Mas também fez uma advertência velada.

"Rudy sabe que isto é uma caça às bruxas. Começou ontem (no cargo). Vai se inteirar bem dos fatos. É um grande cara", disse Trump à imprensa.

Giuliani, de 73 anos, foi um temido promotor geral, bem sucedido em sua caça à máfia de Nova York e de criminosos do colarinho branco de Wall Street, e depois, um respeitado prefeito republicano que ganhou estatura após os atentados de 11 de setembro de 2001.

Mas após anos como lobista e assessor de segurança de governos estrangeiros, seu renascimento político como conselheiro legal da Casa Branca lhe rendeu fortes críticas, após as declarações explosivas que deu ao canal Fox, emissora próxima de Trump.

- Criador de tempestades -

Como Trump disse que não estava a par deste pagamento e que nunca teve um caso com Stormy Daniels, vários analistas se perguntam que tipo de advogado contradiz seu cliente em rede nacional e deixa a Casa Branca em xeque.

Giuliani "representa Trump e, no entanto, o efeito de sua entrevista (à Fox) foi pintar Trump como um mentiroso", disse à AFP Andrew Kirtzman, analista político e autor da biografia "Rudy Giuliani: Emperor of the City" (2000). "A estratégia é curiosa, no mínimo".

"Qual será sua influência em Trump: vai lhe dará corda ou acalmá-lo?", interrogou Kirtzman. "O que vimos nas últimas 24 horas é que Giuliani está aumentando a ira de Trump ainda mais e o tempo dirá se isto é bom para Trump".

Para o analista, Giuliani "gosta de entrar em uma situação e fazê-la explodir". "Realmente gosta de estar no centro de uma tempestade. E às vezes as cria para poder ter o papel de protagonista!".

Rick Hasen, professor da escola de legislação Irvine, da Universidade da Califórnia, lembra da "penetrante mente legal" de Giuliani como promotor em Nova York nos anos 1980. Mas se pergunta se "ainda possui essas habilidades mentais, pelo menos baseado em seu desempenho nos dois últimos dias".

"Este não é o tipo de defesa cuidadosa que eu iria querer se estivesse na posição de Trump", afirmou Hasen.
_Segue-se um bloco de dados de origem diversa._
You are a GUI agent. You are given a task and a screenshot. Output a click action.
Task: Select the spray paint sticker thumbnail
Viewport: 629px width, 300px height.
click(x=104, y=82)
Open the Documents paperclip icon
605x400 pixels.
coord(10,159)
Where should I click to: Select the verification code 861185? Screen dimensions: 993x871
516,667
Giuliani pareceu logo justificar sua revelação, sob o argumento de que o reembolso de Trump a Cohen, feito com dinheiro do próprio bolso, mostra que não houve violação na lei de financiamento da campanha eleitoral.

- Ainda é cedo para julgar -

Um ex-promotor federal que pediu para ter a identidade preservada disse que ainda é cedo para julgar Giuliani.
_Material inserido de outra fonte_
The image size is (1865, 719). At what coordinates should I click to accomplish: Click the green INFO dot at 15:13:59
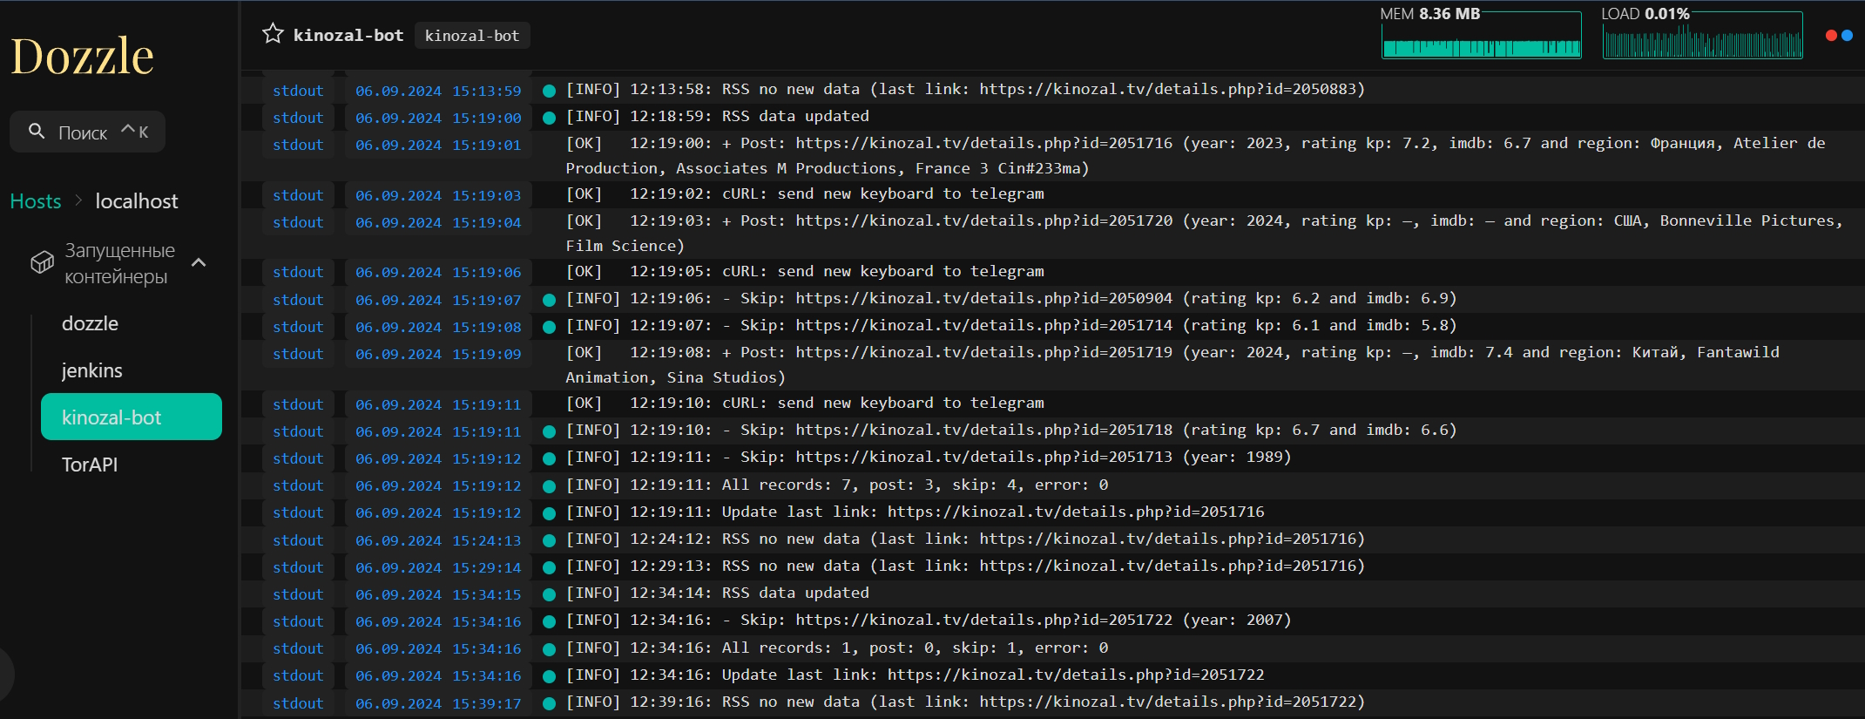click(x=549, y=91)
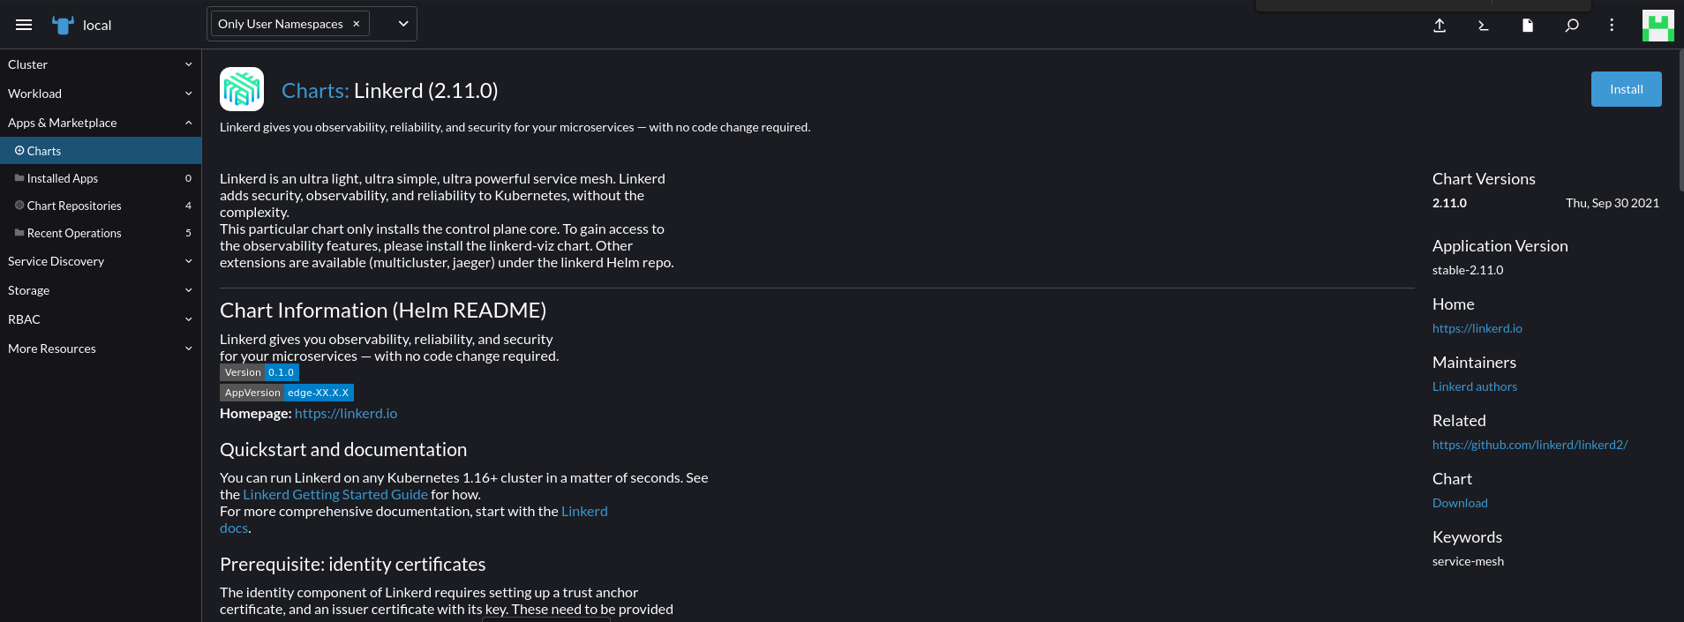
Task: Expand the Service Discovery section
Action: 100,261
"Acho que é um erro ridicularizar um advogado experiente", afirmou. "No passado, superou as expectativas em situações extraordinariamente difíceis e competitivas", e seu desempenho como promotor em Nova York foi "notável", lembrou.

Quando os desafios legais de Trump aumentam e se sucedem renúncias e novas incorporações à sua equipe de advogados, aumentam as dúvidas de se Giuliani vai permanecer no cargo.
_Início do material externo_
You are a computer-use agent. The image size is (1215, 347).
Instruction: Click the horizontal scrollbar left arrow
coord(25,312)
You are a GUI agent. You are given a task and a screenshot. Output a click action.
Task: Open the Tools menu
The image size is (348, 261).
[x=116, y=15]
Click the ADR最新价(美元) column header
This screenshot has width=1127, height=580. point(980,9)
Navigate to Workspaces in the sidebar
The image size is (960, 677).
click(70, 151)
"Os dois têm personalidades impossíveis e são enormemente imprevisíveis. Não parece uma relação com garantias de durar anos", disse Kirtzman.

"Todos os que trabalham para Trump têm potencialmente um cargo de curta duração", concordou Hasen, destacando, no entanto, a contratação de outro advogado, Emmet Flood, considerado excelente.

"É o tipo de advogado de que Trump precisa. Alguém muito envolvido neste tipo de nível de governo e trabalho de colarinho branco (...), habituado a lidar com assuntos sensíveis e a desenhar uma estratégia que sirva ao cliente", avaliou. "Em geral, isto não implica falar com a Fox News e depois te colocar no telefone com jornalistas".